TASK TO CARRY OUT
Give the count of lines in the entries that include "computer", and write nothing besides it.

***

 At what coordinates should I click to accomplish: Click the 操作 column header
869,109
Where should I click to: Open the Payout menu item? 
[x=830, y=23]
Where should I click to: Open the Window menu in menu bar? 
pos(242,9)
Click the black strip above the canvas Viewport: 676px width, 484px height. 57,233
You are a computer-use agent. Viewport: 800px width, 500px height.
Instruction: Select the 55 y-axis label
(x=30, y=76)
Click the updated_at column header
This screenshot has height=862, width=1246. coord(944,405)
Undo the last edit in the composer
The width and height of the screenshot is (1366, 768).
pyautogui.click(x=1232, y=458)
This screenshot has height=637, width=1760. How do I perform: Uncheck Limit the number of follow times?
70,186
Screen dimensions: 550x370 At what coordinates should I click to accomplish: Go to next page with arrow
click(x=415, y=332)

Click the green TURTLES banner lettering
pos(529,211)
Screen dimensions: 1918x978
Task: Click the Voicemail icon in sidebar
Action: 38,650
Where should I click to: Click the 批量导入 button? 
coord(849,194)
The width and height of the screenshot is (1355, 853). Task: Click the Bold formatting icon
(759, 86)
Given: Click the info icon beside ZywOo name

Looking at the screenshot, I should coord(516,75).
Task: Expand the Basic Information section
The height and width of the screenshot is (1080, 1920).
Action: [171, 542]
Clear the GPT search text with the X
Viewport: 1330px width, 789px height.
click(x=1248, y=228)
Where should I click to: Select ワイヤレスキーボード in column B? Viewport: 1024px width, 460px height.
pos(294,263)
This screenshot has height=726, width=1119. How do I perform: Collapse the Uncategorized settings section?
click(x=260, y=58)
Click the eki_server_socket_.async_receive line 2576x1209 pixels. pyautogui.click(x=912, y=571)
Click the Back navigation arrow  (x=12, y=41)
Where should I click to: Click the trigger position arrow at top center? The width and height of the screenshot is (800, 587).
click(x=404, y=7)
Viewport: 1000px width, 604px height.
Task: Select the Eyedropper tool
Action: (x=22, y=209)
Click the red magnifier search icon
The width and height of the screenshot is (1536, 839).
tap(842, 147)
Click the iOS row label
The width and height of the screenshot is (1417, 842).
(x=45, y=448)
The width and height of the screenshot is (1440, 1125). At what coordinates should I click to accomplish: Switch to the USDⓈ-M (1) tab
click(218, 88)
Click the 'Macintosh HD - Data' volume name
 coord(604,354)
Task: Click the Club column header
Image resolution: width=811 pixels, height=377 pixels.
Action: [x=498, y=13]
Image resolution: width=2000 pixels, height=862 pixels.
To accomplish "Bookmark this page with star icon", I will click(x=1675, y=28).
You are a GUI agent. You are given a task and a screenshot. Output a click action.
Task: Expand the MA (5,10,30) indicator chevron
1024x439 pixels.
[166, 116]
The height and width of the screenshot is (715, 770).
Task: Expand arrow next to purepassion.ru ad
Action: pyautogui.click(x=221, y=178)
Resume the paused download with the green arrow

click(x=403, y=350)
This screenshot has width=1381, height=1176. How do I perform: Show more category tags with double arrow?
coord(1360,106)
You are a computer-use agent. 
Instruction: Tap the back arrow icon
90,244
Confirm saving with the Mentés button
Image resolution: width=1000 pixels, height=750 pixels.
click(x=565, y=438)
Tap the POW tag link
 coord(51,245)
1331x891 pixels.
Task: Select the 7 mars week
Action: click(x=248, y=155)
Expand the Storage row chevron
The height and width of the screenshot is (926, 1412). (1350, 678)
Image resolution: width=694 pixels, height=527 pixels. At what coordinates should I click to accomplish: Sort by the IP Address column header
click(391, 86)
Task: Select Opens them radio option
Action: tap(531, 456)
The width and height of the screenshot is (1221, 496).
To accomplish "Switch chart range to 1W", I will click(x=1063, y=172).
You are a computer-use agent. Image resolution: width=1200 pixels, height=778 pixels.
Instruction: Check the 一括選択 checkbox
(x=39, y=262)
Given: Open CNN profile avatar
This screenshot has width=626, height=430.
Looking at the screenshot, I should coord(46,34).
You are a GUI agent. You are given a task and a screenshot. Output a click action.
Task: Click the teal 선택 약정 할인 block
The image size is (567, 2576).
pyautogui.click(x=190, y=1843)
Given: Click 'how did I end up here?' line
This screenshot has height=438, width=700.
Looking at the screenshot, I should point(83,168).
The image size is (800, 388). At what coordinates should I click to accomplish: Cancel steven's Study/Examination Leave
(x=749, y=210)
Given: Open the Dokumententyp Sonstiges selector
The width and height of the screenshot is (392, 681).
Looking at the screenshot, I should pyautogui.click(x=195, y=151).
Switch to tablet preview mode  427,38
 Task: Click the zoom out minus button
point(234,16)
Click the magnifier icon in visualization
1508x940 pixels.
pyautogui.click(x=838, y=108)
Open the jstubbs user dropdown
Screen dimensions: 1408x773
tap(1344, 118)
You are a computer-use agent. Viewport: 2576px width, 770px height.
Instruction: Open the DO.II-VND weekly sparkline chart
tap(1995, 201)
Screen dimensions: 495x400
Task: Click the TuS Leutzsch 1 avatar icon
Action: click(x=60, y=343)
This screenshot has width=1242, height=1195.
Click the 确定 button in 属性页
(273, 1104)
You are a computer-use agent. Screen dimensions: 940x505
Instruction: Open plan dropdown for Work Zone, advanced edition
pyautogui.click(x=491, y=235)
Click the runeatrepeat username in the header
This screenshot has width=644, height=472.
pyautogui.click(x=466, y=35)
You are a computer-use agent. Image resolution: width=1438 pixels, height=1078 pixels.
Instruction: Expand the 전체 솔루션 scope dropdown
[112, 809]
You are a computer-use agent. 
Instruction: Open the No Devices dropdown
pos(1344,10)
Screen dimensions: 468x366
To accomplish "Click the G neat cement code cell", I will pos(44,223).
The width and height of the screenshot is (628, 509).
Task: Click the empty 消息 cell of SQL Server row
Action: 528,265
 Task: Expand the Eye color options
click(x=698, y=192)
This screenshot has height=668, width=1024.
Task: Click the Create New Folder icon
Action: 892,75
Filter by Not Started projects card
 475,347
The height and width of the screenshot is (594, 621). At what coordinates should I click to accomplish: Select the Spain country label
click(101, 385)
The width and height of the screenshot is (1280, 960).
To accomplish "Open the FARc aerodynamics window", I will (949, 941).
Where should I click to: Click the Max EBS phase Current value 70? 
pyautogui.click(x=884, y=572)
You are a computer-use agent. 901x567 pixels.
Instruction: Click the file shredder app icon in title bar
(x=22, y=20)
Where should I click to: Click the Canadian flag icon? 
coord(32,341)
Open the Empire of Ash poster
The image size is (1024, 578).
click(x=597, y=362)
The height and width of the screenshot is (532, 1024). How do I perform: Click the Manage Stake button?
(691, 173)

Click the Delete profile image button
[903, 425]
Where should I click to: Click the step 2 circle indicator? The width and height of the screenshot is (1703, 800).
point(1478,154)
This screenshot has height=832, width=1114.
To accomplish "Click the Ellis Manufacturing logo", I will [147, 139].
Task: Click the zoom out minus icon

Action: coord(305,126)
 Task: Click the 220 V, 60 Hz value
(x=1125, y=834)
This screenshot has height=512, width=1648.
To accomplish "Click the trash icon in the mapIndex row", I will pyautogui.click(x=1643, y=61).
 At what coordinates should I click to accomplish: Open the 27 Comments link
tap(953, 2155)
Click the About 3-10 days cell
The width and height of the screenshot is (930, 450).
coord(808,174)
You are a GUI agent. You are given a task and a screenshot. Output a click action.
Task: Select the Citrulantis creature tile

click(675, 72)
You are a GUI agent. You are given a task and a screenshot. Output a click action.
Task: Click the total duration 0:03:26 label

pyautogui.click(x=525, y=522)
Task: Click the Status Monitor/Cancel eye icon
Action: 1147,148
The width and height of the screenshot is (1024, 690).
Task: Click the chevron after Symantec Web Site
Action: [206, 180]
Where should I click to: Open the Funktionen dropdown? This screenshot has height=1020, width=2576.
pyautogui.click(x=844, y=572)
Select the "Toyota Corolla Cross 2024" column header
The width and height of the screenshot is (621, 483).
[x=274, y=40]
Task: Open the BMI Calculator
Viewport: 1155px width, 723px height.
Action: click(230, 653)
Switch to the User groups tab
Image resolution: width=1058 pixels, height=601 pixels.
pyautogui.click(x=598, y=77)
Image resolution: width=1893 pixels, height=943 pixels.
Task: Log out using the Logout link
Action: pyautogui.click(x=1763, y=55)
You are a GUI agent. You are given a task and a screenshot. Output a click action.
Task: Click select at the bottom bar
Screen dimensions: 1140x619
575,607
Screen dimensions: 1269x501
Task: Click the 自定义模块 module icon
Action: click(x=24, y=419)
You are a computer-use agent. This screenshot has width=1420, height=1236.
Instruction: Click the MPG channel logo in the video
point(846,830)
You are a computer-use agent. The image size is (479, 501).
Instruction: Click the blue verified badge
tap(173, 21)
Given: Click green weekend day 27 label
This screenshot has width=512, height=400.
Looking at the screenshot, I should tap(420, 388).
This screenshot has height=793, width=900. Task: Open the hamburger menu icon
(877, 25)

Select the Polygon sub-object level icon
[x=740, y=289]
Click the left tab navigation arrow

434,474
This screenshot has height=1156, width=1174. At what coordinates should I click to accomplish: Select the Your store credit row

***

TASK SOLUTION
10